Southern Ontario’s Prince Edward County is populated with grape growers, cheese makers and stressed-out urbanities escaping here for rural retreats. Soon it will have a little more city-in-the-country when the Drake Devonshire Inn (drakedevonshire.ca) opens in Wellington on Sept. 15. An outpost of the Drake Hotel, an artsy mainstay in Toronto’s West End, the inn will trade urban hustle for big-lake vistas. “It’s one of those small-town scenarios you thought only happened in movies,” says innkeeper Chris Loane, who relocated from a job managing operations at the Toronto Drake. “Most of our life is based on a close circuit of friends and a rich cultural environment where professionals are artists, and vice-versa. Wine makers are pastors. Lawyers run vacation homes. It’s a place where nobody is stuck in their roles, and it’s very refreshing.” Here are his five picks to best experience the County.
Norman Hardie winery
“It’s a little bit of magic. They have an outdoor pizza oven. They do salads. You can taste amazing wine. Norm and all the staff are so welcoming. It’s a bit of a community, industry, family day on Sundays. Their County chardonnay and their County pinor noir, made with 100-per-cent County grapes is what they’re known for.”

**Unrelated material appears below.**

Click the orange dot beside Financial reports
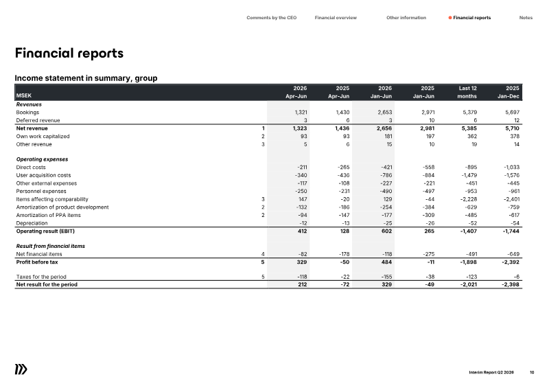This screenshot has width=549, height=388. pos(450,18)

1152 Greer Rd., normanhardie.com
Hinterland Wine Company
“They do an amazing sparkling wine using a traditional method. They’re fantastic and it’s all about hospitality. They have a huge sprawling property. Sometimes they put up a soccer net for the kids. On the weekends they’re doing oysters and other sandwiches with a really good seafood guy. I take the kids. Let them run around. Have some sparkling wine.”
1258 Closson Rd., hinterlandwine.com
“It’s run by two ladies, Trish Cook and Rebecca Hunt. They actually won a food-truck contest. They put together a program that’s all farm-to-table sandwiches, salads, some soups. They got it off the ground this season and it’s quickly become the busiest little food truck in the county. They’re in a bunch of wineries the same time every week.”
Sandbanks Provincial Park
“The best thing to do with Sandbanks is to just get off the beaten path. There are kilometres of white dunes and sand beaches. It does get very touristy, but there are tons of ways to find your own little patch of sand. It’s really great for kids to swim in because you can get up to your knees about 20 to 30 feet out. There’s no drop-off. It’s all sand. And you can climb up to the top of dunes and run down right into the water. For kids, there’s nothing better.”
3004 County Rd. 12; ontarioparks.com/park/sandbanks
“The Millennium Trail is the old railway line. When the canning industry was huge, the old railway line snaked through Prince Edward County and through all the towns. That old railway track has been turned into a trail. You can access it about two blocks from our inn. You can walk it. You can bike. In the winter, a lot of people go snowmobiling or cross-country skiing on it. The trial is fantastic for bird watching – amazing woodpeckers, hawks and red-winged swallows.”
This interview has been edited and condensed.